ROBERT HARRISON
The High Priest of Sleaze
by Nick Tosches

Robert Harrison, of whom little is known and less remembered, began publishing Beauty Parade, the first of the girlie magazines, in 1941. Amid advertisements that were often stranger than fiction ("Girls Can't Resist the KISS ME NECKTIE as it GLOWS in the DARK!"), Beauty Parade offered everything from hair fetishism ("Titian Tresses") to catfighting ("Battling Babes"). "Dramatizing Lingerie" (February 1942) and "Ankles Aweigh" (May 1952) were representative of a decade of purposeful editorial thinking. Early issues included color centerfolds by Bruno of Hollywood.

Beauty Parade was five years old and going strong when Harrison began putting out Whisper in early 1947. This new bimonthly featured even hotter fetish photos. Every cover featured a dame in hosiery.
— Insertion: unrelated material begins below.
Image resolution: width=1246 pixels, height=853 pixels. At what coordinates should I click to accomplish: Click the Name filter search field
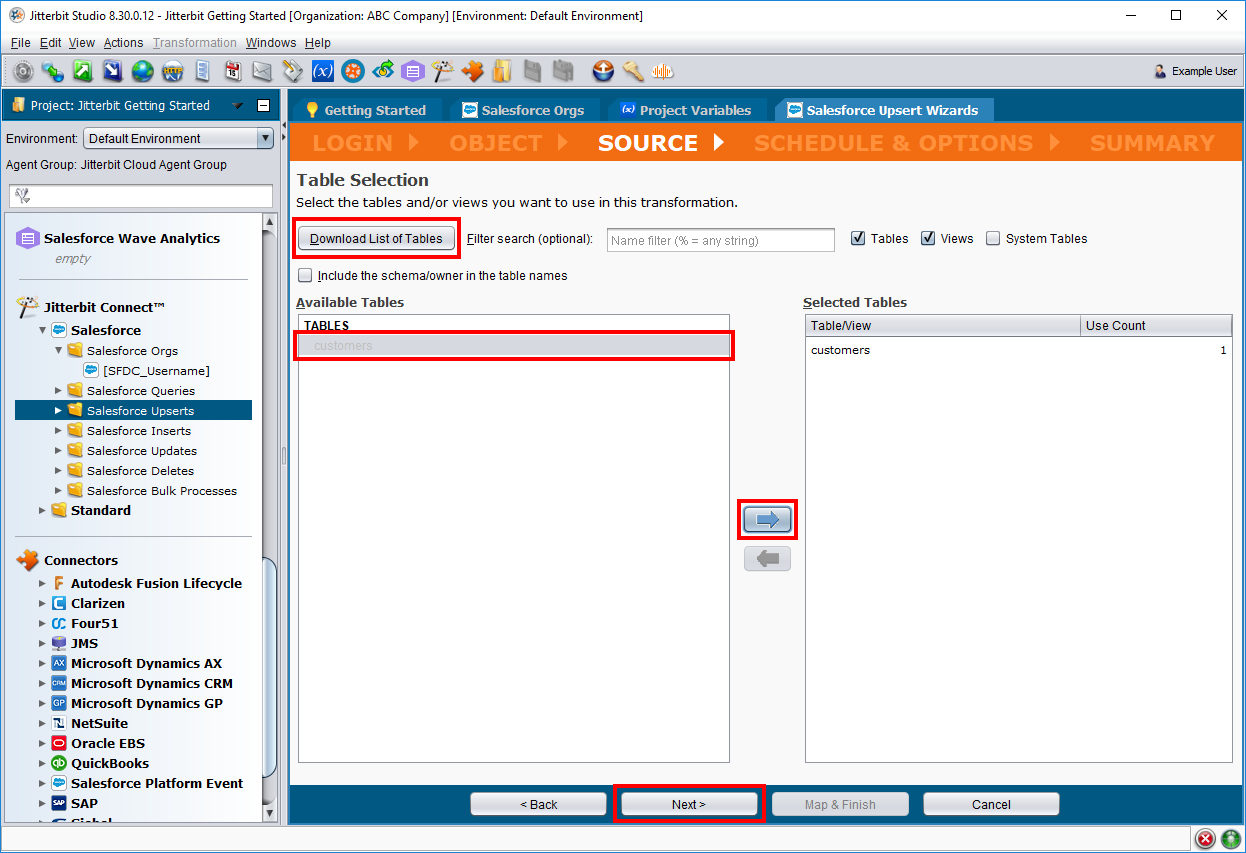tap(720, 240)
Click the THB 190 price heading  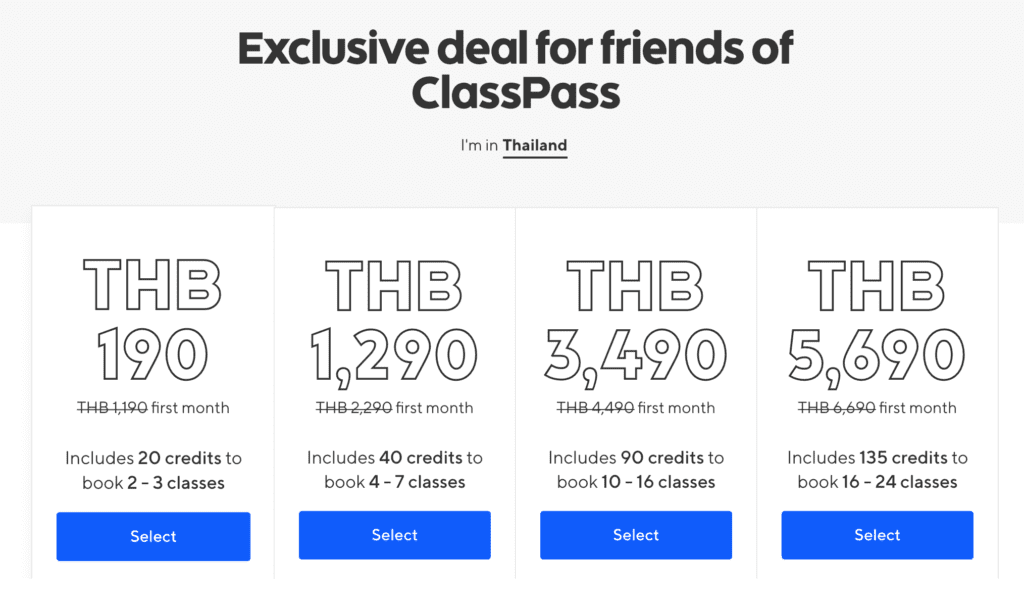(153, 320)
It was almost as if a dame without hose was no dame at all. But Whisper featured something else as well: scandal exposes and true-crime stories. Whisper took its readers to a "Benzedrine Thrill Party," where "kids become hopped up." (Of course, all the gals at the thrill party were pictured wearing high heels and stockings.) In July 1948, Whisper gave the lowdown on "Dope: Our Secret Sin": "Soft lights... the plink of the guitar...the moan of the saxophone...And in the faces of a few in every youthful gaping group in Hipsters Heaven -- 52nd Street, New York-- one can see the glazed eyes that signify this or that poor youth has joined the big tea and witch hazel mob (marijuana and heroin if you're not hep to jive)." There was also practical advice. "Don't go around figuring you're the smartest bucko since Einstein," Whisper warned in "How the Shakedown Sweeties of the Big Town Ply Their Nefarious Trades" (March 1948), "because there's a racket for you, and a smart gal who'll make you throw caution to the winds."

Whisper's blend of flying saucers, garterbelts, bondage, and hardboiled hepcat journalism was as successful as it was sublime. There was no stopping Harrison now. Late in 1952 came Confidential, the ultimate distillation of Harrison's vision of a sleazo-centric universe.

Though Whisper was by far the most intriguing and outrageous of Harrison's publications, Confidential was the crown of his ascendance. As a prosecutor later put it, Confidential "maliciously dredged up from the gutters a slip from the straight and narrow path by a prominent individual and depicted it as the individual's way of life," inferring "by innuendo the lewdest sort of situations." Confidential was The Scarlet Letter for real, Time magazine for the salt and scum of the earth, the confirmer of every vicious suspicion; the logos of America's cheap, meaningless mythology. By 1957 Confidential's newsstand circulation, estimated at four million, was the largest of any magazine in the country.

The beginning of the end came in June of that year, when Harrison and his associates were arraigned in Los Angeles on charges of conspiring to commit criminal libel. Under a court agreement that autumn, Harrison relented: Confidential and Whisper would revise their editorial policies in exchange for the dismissal of criminal charges. The magazines lingered, wraiths of their former glory, through 1973.

Harrison's end passed unnoted. But his legacy, while still unhonored, imbues every breath America takes. Many have spoken of America in search of herself. Robert Harrison found her, posed the way men like 'em.